• **DATA SHOWN**:
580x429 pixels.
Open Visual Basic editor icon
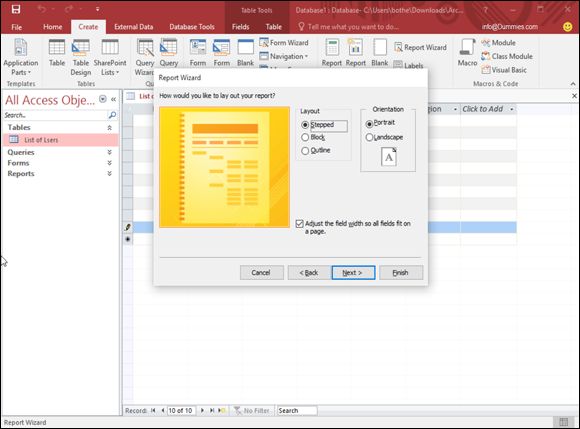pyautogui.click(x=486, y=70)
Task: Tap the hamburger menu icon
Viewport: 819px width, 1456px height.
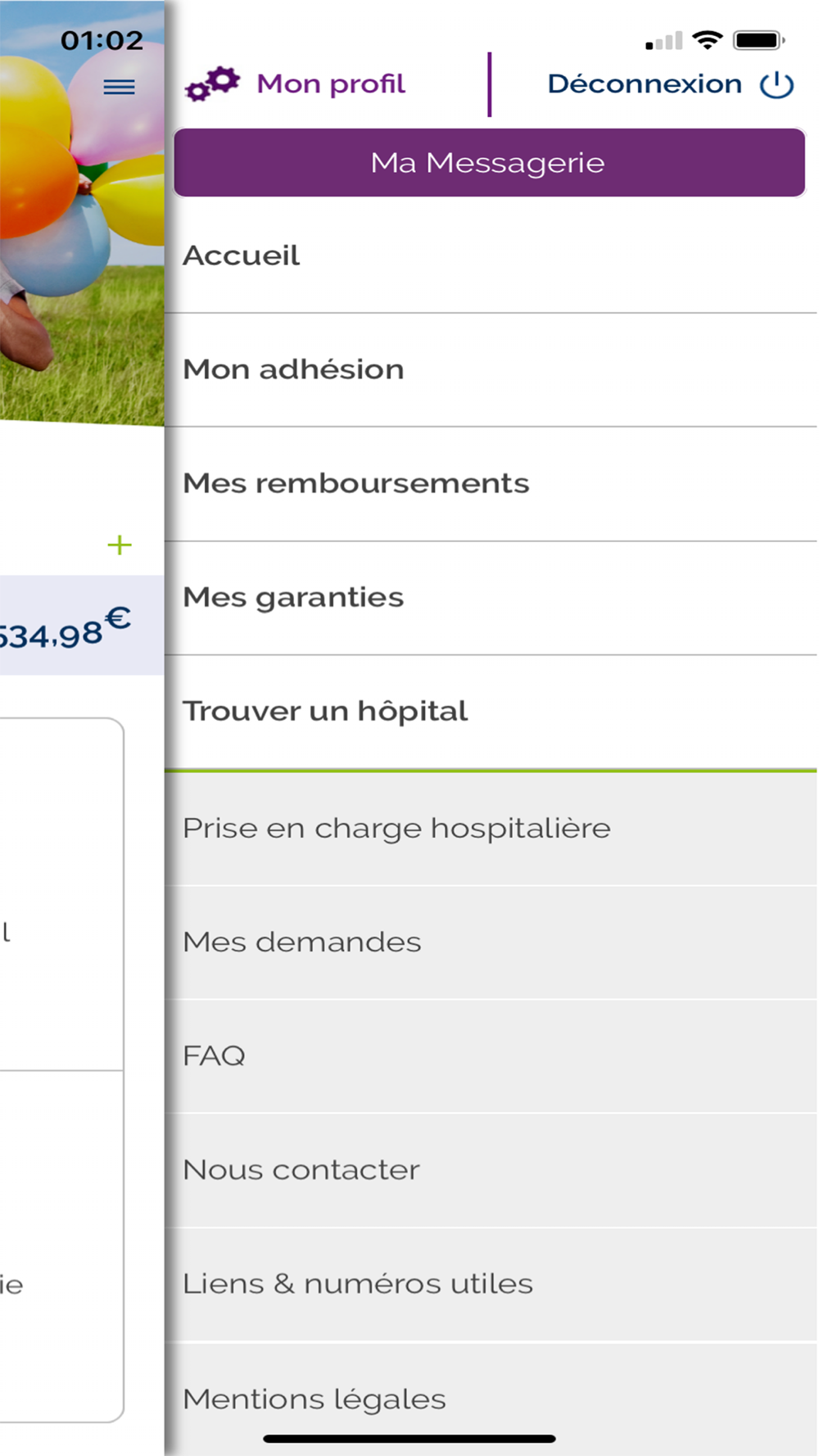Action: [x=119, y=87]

• **WHAT YOU NEED TO DO**:
Print the whole listing exactly. No pictures belong in the copy.

• **EXERCISE RESULT**:
580x429 pixels.
Open Visual Basic editor icon
pyautogui.click(x=486, y=70)
Task: Tap the hamburger menu icon
Viewport: 819px width, 1456px height.
Action: [x=119, y=87]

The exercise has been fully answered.